Tuesday, September 25, 2007

Funny Man


For those eight people who aren't familiar (or I might be the last person on earth to read this book), Me Talk Pretty One Day is about Sedaris's childhood in Raleigh, NC (right down the road a piece) and his later years living in France and struggling to learn the language.

Elise has been telling me to read the damn book forever now, and I finally did, and I can only apologize to Elise for taking so long to read the best book ever. Just to illustrate the book's hilarious awesomeness, I took it to class with me one night to read while my students were testing. Now, before you tell me I'm a horrible teacher, I have a tendency to perch on a desk in the back of my class while they're testing--all 7 students, that is--and watch them when I know they can't see me. It gets rather boring, so I will look at a book while I perch and periodically wander. This particular evening, I was reading an essay called "Big Boy." The big boy referred to in the title is a very large turd. One that Sedaris discovers when he goes to the restroom at a party to wash his hands before a meal. Not wanting the other guests, who know he's adjourned to the restroom, to think he left such a gargantuan artifact, he struggles to flush. But it doesn't budge and it doesn't budge. And I won't tell you how this saga plays out, but I assure you it's very funny, and I was biting every last square inch of my tongue to keep from giggling maniacally while my students were testing.

Not all of Me Talk Pretty One Day is so gross and boy-humored. In fact, Sedaris is perhaps the least boy-humored man I've read ever.

Self-deprecating, check!
Thoughtful, check!
Oddball intellectual, check!

Sedaris certainly has a unique take on every facet of everyday life, and he's lived through some pretty grotesque and unusual experience (the hair nest built by an "artist" in "Twelve Moments in the Life of the Artist," comes to mind). Likewise, his family is just as odd and wonderful as he is, and one of my nighttime writing classes enjoyed listening to "Jesus Shaves" as an example of how to foster one's writerly voice.

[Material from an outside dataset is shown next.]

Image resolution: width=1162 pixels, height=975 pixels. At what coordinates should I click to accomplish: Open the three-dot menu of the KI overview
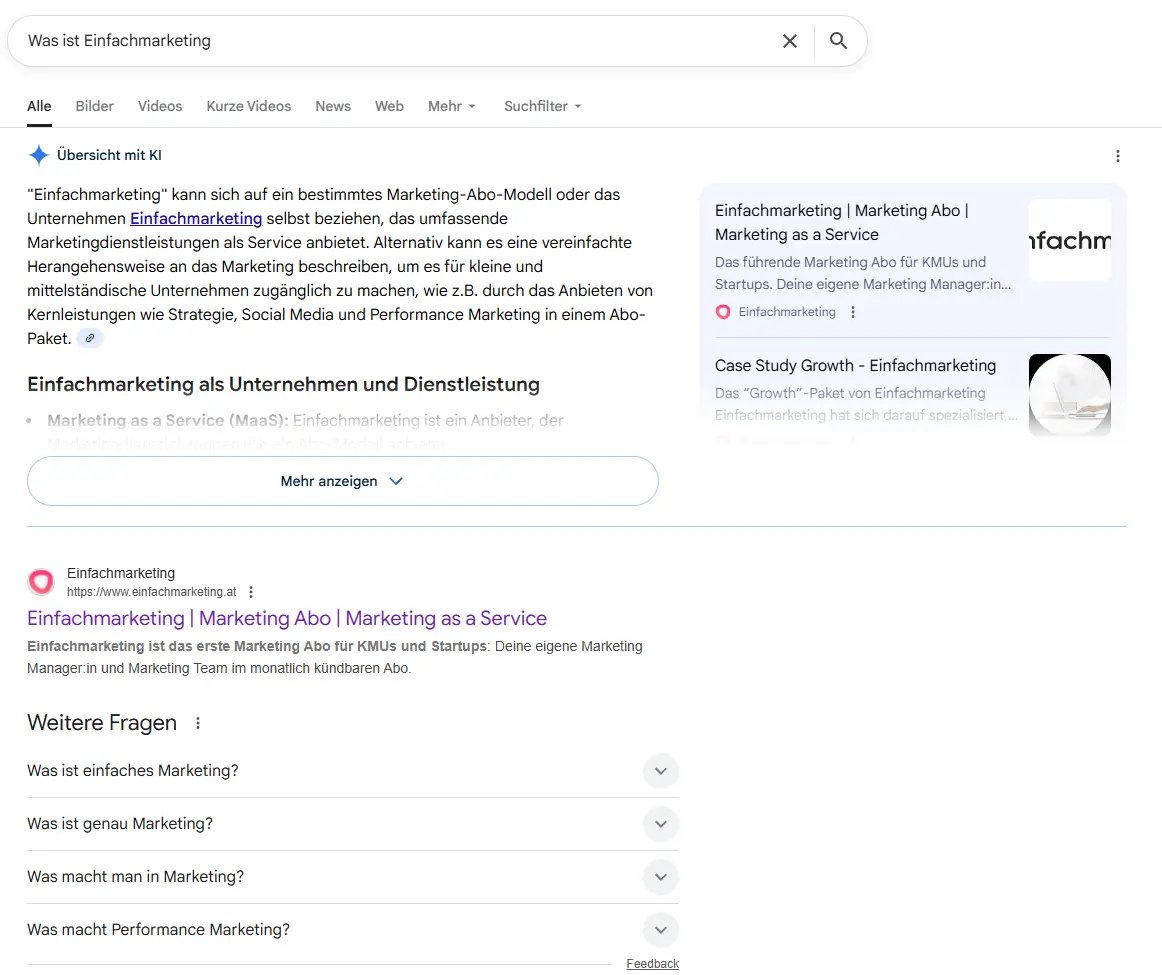point(1117,156)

I could rant and rave and praise and gush on and on and on about this book, but, instead, I'll just give you a sample to end this sorta review.

As a rule, I'm not great fan of eating out in New York restaurants. It's hard to love a place that's outlawed smoking but finds it perfectly acceptable to serve raw fish in a bath of chocolate. There are no normal restaurants left, at least in our neighborhood. The diners have all been taken over by precious little bistros boasting a menu of indigenous American cuisine. They call these meals "traditional," yet they're rarely the American dishes I remember. The patty melt has been pushed aside in favor of the herb-encrusted medallions of baby artichoke hearts, which never leave me thinking, Oh, right, those! I wonder if they're as good as the ones my mom used to make.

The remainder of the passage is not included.